Raul Yañez, the force behind the Chicano Power Revival Orchestra and an accomplished pianist, as well as a teacher of Latin jazz at Mesa Community College and Latin jazz summer camps at ASU, has credentials that you just can't fuck with. Radar's reputation as a savant is sealed as well; he's not only an acclaimed hip-hop turntablist, but one whose work in the classical world has made him a complete anomaly.
The hip-hop project with the string quintet is an ongoing project that, unfortunately, won't be exhibited at Yañez and Radar's next local performance, but the pair have a couple of brand-new tricks up their sleeves. Support for the duo's new pieces has come from ASU's special events staff and Dr. Gary Hill, director of music at the Herberger College and the impresario behind SoundRave, ASU's free musical showcase that highlights Native American, Latino, hip-hop, and reggae artists, and where Yañez and Radar have two performances scheduled this year.
Exhibit A for the cowboy who didn't think the U.S. Airways Center performance qualifies as music is Yañez's collaboration with his Chicano Power Revival bandmates and ASU's wind ensemble (and, if the sound check goes as planned, Radar joining the mélange on turntable). The piece is called ¡Sas!, which Yañez explains the definition of by invoking Batman. "It's like 'Pow!' If Batman was a Chicano, his punches would sound '¡Sas!' It's a high energy piece."
Though DJ Radar is the marquee name in their collaborations, Yañez's contributions can't be minimized. One of his works in progress is being able to pull different sheet music and change the composition on the fly, much as Radar's able to read the audience and pull records from his crate spontaneously.
At a recent rehearsal of ¡Sas!, this one sans Radar, Dr. Hill conducted the 40- to 50-musician wind ensemble while Yañez sat behind a grand piano in a third-floor wedge-shaped practice room at Gammage. Yañez and Hill ran the musicians through different bars of the composition. It was enlightening to watch them try passages with the notes stretched out, then attempt them with staccato notes, to see which plays the most dramatically. Dr. Hill was pretty much dancing as he conducted the players with his hands, and Yañez seemed almost in a trance while he sat at the piano listening.
Later in the SoundRave program, which also features a number of other artists, Radar and Yañez are presenting yet another turntable-and-strings collaboration in a piece called "Explorations for Turntable and Strings." From the airport, waiting to catch a plane to New York for a b-boy friend's wedding, Radar explains to me that "Explorations" was written for a chamber ensemble of about 30 string players, though at this point he's not sure how many will perform at SoundRave.
"It's definitely pushing the envelope," he tells me. "It's kind of rock-inspired, and we're hoping to run strings through effects it's crazy. The strings are kind of like the turntable at some parts, which is really fun. We let them interpret scratching, kind of. It's a good tradeoff between turntable and strings."
Though it's not the mind-blowing piece from U.S. Airways Center, it continues Radar's latest concept of bringing classical instruments out of their usual parameters into more avant-garde areas, where musicians can spread their wings.
"The Concerto for Turntable is more towards following the standards, with the respect of the concerto and the form of it," Radar explains. "This one's balls-to-the-wall.

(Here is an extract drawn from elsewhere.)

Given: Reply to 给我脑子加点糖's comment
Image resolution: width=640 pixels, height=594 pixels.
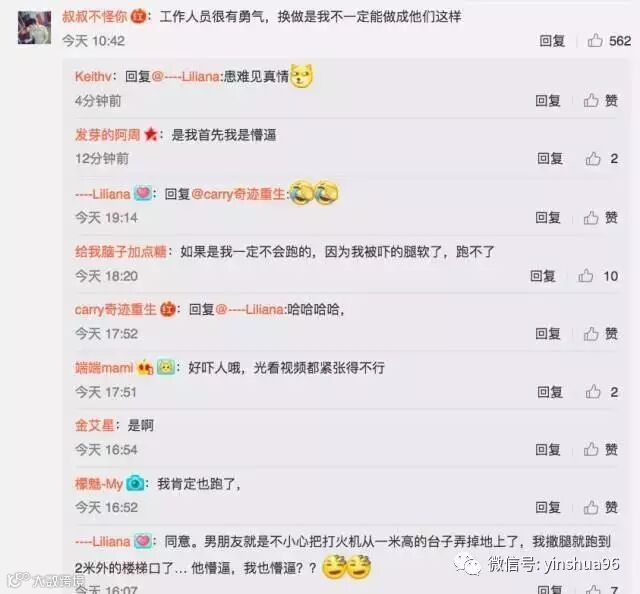Looking at the screenshot, I should [x=542, y=276].
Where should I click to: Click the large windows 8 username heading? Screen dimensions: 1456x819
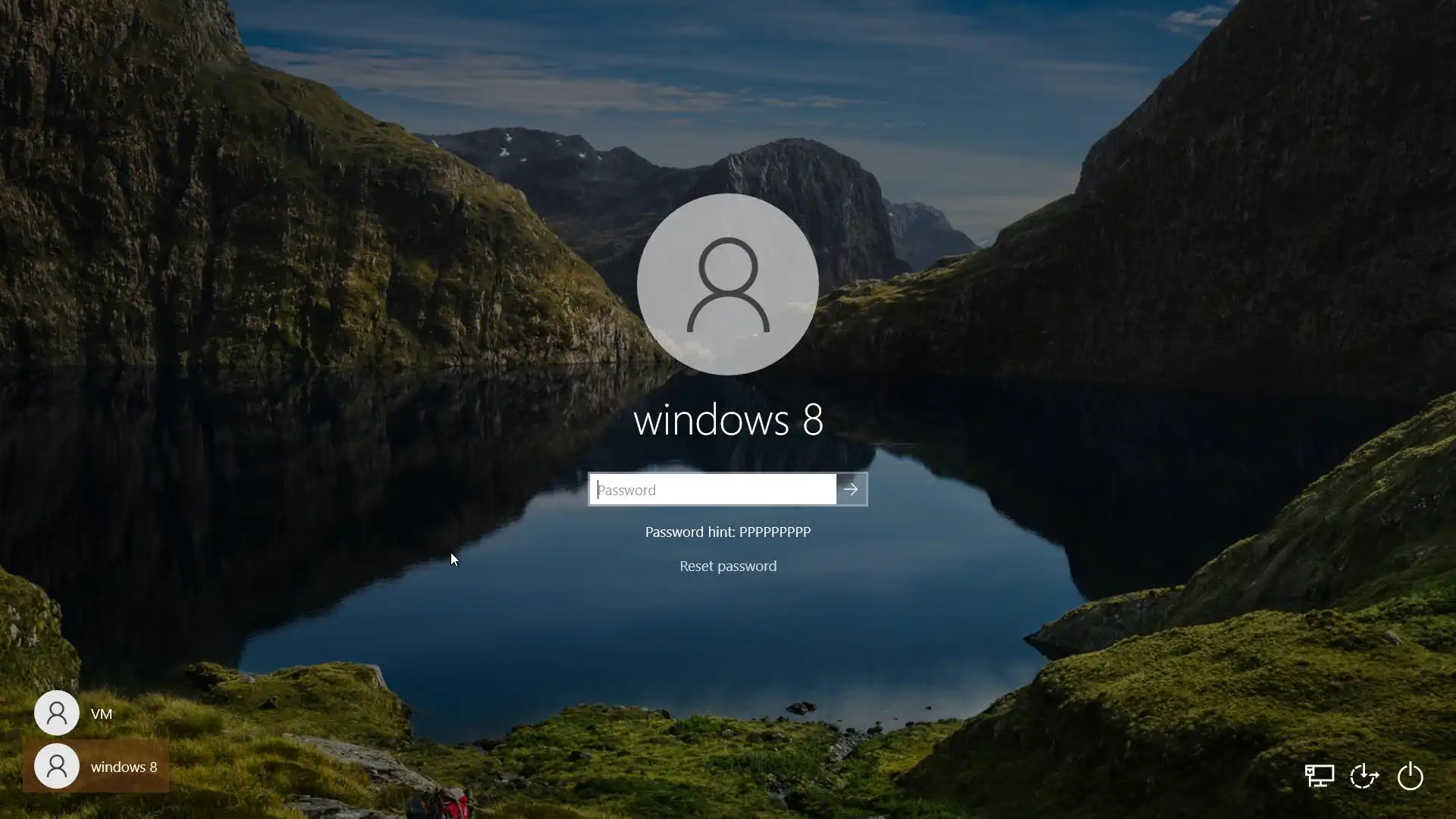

It doesn't fit a format, whereas the concerto's been developed over hundreds of years."
Once again, these two are breaking down barriers and serving up unorthodox collaborations involving turntablism and composition. SoundRaveis a chance for locals to see another of Radar's rare performances with the classical instruments that have been his muse for the past several years.
You can be sure it'll be like nothing you've heard before, but, I personally guarantee you, this is definitely music.